Is this formula correct ?

[#{1d{100+{fmod}}} 2f]
Im trying to roll on a table where the modifier can be posative or negative. It seems to work but im not sure the syntax is correct

Comments

  • It's syntactically valid, but are you trying to change the die or are you trying to add a modifier to a d100 roll?

    As written, you're changing the number of sides on the die. If fmod is -10, for example, you're rolling 1d90. If fmod is 7, you're rolling 1d107.

    If instead you want 1d100 plus a modifier: {1d100+fmod}

    If you also want the result in the 1-100 range: {min(100,max(1,1d100+fmod))}

  • edited August 2021

    OldeMusike Is there anywhere that explains the min max commands better? Ive Been trying to do a d100 roll where fmod can be anything from -10 to +40 but the chart only ranges from 1 to 140 , so if your poor you can only get a max of 90 but a minimum of 1.
    Ive checked the help file but it just examples n1, n2 etc not sure what the verious N represents.
    Ive basically coded the supplement background noise.

  • Max is just a list of values, separated by commas, and it returns whichever value is highest. So for example:

    max(1,2) = 2
    max(1,2,3,4,5,6,7) = 7

    You can have as many values listed there as you want. When it says max(n1,n2,...,nN) what that means is just n1 is the first value, n2 is the second value, etc all the way up to the Nth value.

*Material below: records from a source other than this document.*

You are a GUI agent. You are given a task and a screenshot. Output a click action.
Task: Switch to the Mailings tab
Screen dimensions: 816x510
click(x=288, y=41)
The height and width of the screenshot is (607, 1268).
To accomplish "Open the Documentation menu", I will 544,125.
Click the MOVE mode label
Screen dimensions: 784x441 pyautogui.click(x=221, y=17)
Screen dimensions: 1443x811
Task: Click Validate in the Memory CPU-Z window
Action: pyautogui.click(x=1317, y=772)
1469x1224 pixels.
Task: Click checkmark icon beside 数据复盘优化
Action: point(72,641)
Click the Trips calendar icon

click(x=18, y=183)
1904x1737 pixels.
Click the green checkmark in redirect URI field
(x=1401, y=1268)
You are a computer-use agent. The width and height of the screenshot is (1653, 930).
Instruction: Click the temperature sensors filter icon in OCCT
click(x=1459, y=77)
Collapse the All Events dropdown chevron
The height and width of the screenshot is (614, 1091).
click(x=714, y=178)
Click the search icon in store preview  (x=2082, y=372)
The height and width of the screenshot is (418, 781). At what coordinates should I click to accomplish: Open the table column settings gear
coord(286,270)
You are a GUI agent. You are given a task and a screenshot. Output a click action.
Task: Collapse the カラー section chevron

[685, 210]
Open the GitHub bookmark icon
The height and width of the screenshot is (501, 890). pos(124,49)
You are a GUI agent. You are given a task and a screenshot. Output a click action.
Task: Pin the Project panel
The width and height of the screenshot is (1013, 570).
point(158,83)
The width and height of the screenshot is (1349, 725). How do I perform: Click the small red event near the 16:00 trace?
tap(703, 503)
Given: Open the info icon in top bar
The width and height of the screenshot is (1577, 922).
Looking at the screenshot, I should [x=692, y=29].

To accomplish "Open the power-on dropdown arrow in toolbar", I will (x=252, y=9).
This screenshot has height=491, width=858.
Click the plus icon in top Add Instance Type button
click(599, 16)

    Obviously the values don't have to just be numbers, they can be anything with a numeric value. So

    max(1,{1d100-50})

    will return either the random number {1d100-50}, or a 1 if the random number was less than that.

    Min is the same, except it returns the lowest value.

  • A d100 roll plus a modifier, with anything below 1 treated as 1, and anything higher than 140 treated as 140: {min(140,max(1,1d100+fmod))}

    jdale's explanation is spot-on. The max function as I use it above gives you 1 or 1d100+fmod, whichever is higher. The min function gives you that result or 140, whichever is lower. No matter how high or low fmod is, the result will be in the 1 to 140 range.